Arnold J. Kemp is an American artist who works in painting, print, sculpture, and poetry. After graduating from Boston Latin School, Kemp received a BA/BFA from Tufts University and the School of the Museum of Fine Arts Boston, and an MFA from Stanford University.

From 1991 to 2005, Kemp lived and worked in San Francisco, CA, where he showed works independently and was a curator at Yerba Buena Center for the Arts. More recently, he was chair of the MFA in Visual Studies at Pacific Northwest College of Art PNCA in Portland, Oregon. He also served as Painting and Printmaking Chair & Associate Professor at the School of the Arts, Virginia Commonwealth University. Currently he is Dean of Graduate studies at School of the Art Institute of Chicago and Professor of Painting and Drawing.

==Work==
In 2001, he first showed work in New York at the Studio Museum's Freestyle Exhibition.
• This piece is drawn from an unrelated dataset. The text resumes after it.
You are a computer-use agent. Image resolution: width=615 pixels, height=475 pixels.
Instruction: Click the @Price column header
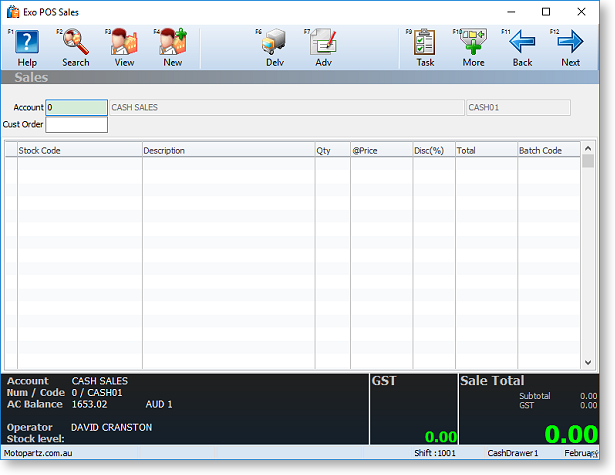pos(381,150)
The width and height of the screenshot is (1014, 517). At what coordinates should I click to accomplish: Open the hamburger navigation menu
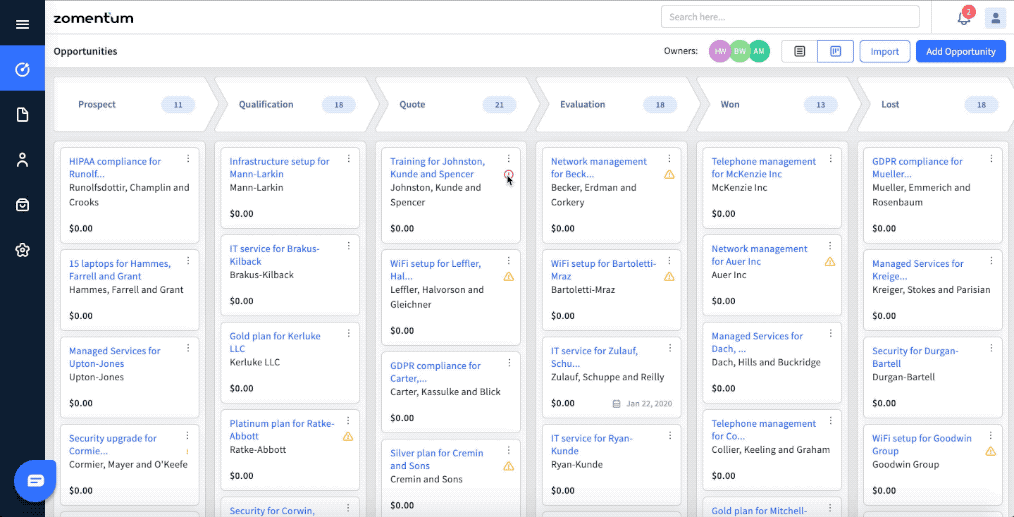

The "Freestyle" exhibition was discussed in the context of the post-black art movement, a moment where black artists confronted and abandoned the label of being 'black' artists. In 2022 Kemp exhibited new work at both M. LeBlanc Gallery and the Neubauer Collegium in Chicago, IL. For both exhibitions the work continued the themes of masking and the use of aluminum foil.

Significant works of Kemp's are in the collections of the Metropolitan Museum of Art, The Studio Museum in Harlem, The Berkeley Art Museum, The Portland Art Museum, The Tacoma Art Museum, the Fine Arts Collection at the University of California, Davis, and the Frances Lehman Loeb Art Center at Vassar College.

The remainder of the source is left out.